Objectives of the Indigenous Orientation Tool

  1. To facilitate an opportunity for newcomers to understand Indigenous history, culture and contemporary issues early in their settlement process
  2. To debunk stereotypes and negative perceptions that many newcomers develop towards Indigenous peoples
  3. To assist in fostering a better understanding between communities that could contribute to building bridges and creating lasting social and cultural ties between indigenous and newcomer groups
  4. To facilitate a positive role for newcomers to play in implementing the Truth and Reconciliation Commission’s call to action #93
  5. To pave the path for creating welcoming, fair and inclusive communities for all

The Indigenous Orientation Toolkit will be a result of many consultations with community leaders, elders and activists from the Indigenous and newcomer communities, as well as input from partner agencies. Furthermore, this project seeks to foster safe spaces for dialogue, with the primary objective of educating newcomers on Indigenous issues as a precursor to enabling the process of relationship building between communities. This Tool will serve as a training curriculum that will be delivered by Indigenous trainers to settlement workers, ethno-cultural community leaders, EAL teachers and newcomers themselves during their initial settlement stages.  It will include many inter-active and accessible modules that will provide context, stories and concrete information on Indigenous issues to our newest community members.

Meet the

Indigenous Orientation Toolkit

curriculum developers.

Nicki Ferland & Connie Wyatt-Anderson

Toolkit Themes

Askii Akawa Asotamaatowin

(Land and Treaties)

Canada is a nation founded by colonial settlers, but long before the colonists arrive Indigenous peoples lived in harmony with the land. This workshop explores the initial colonization of Canada, focusing on the spirit and intent of the treaties and discusses how these agreements have impacted the relationship between Indigenous peoples and European settlers

Gawiin Bimikawesiwan

(Assimilative Policies)

Throughout Canadian history, a series of assimilative policies were instated by the government and these policies have had an extreme impact on Indigenous culture. This workshop will explain what these policies were and explore how they have brought about the contemporary concerns faced by many Indigenous peoples.

Gonezǫ Agót’é Gogha

(Resilience & Resurgence)

Assimilative policies in Canada have sought to subdue traditional Indigenous cultures and aspects of Indigenous culture have been completely lost. Despite these efforts, Indigenous cultures have persevered and there is a resurgence of traditional teachings. This workshop discusses the importance of culture and explores the contemporary resurgence of traditional principles.

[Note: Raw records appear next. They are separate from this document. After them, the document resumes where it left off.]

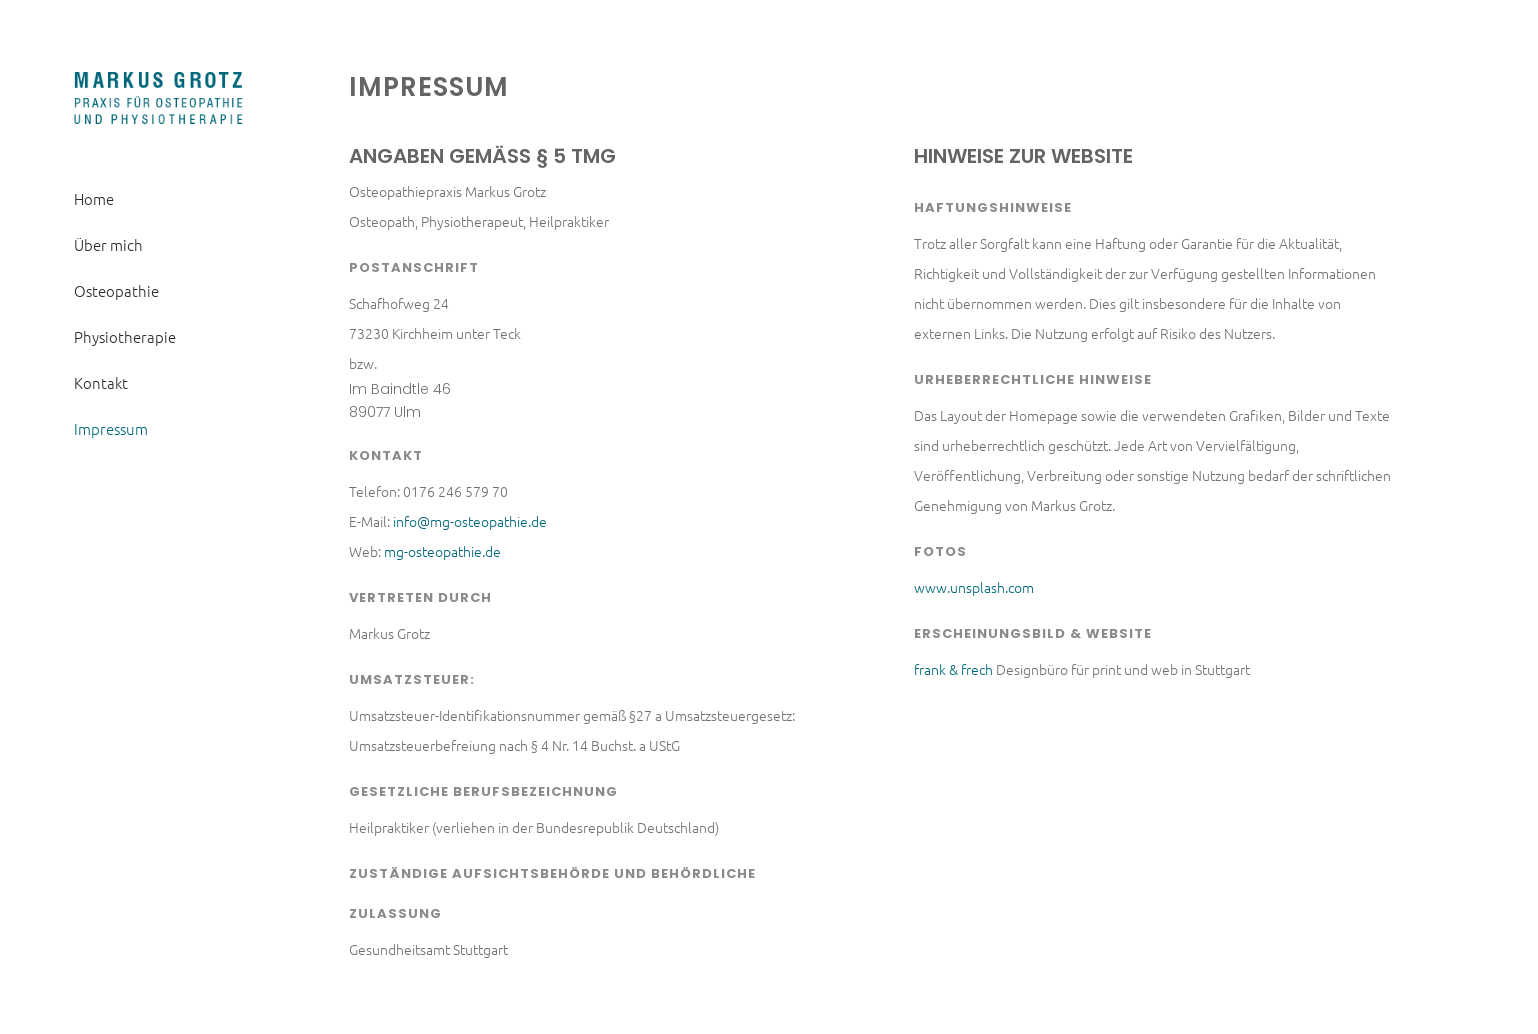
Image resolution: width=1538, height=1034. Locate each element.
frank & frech (953, 669)
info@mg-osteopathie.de (470, 521)
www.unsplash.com (974, 587)
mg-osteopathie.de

Traditional Indigenous teachings place great emphasis on family structure and support, which differed greatly from the patriarchal worldview of colonizing Europeans. This workshop explores traditional teachings and worldviews in relation to family structure and discusses the impacts of colonization on family units and views towards gender roles and raising children.



The Metis Peoples are a separate and distinct first nation founded in Manitoba. Metis culture and worldview has had an extensive impact on Manitoban history and culture as a whole. This workshop will explore the unique culture of the Metis people and discuss both the history and contemporary experiences of the Metis people.


(Worldviews & Spirituality)

Traditional teachings and culture vary widely between different First Nations Groups, and yet there are aspects that share similarities between Nations. This workshop explores some universal teachings, as well as discussing the importance of making distinctions between separate First Nations communities.


(Connection to Land)

Traditional Indigenous teachings focus greatly on the importance of land and water and these elements play a great role in spirituality, language, and world view. This workshop discusses the importance of natural resources to the culture of Indigenous peoples, including our responsibilities to the land and how colonialism has impacted our relationships with the land.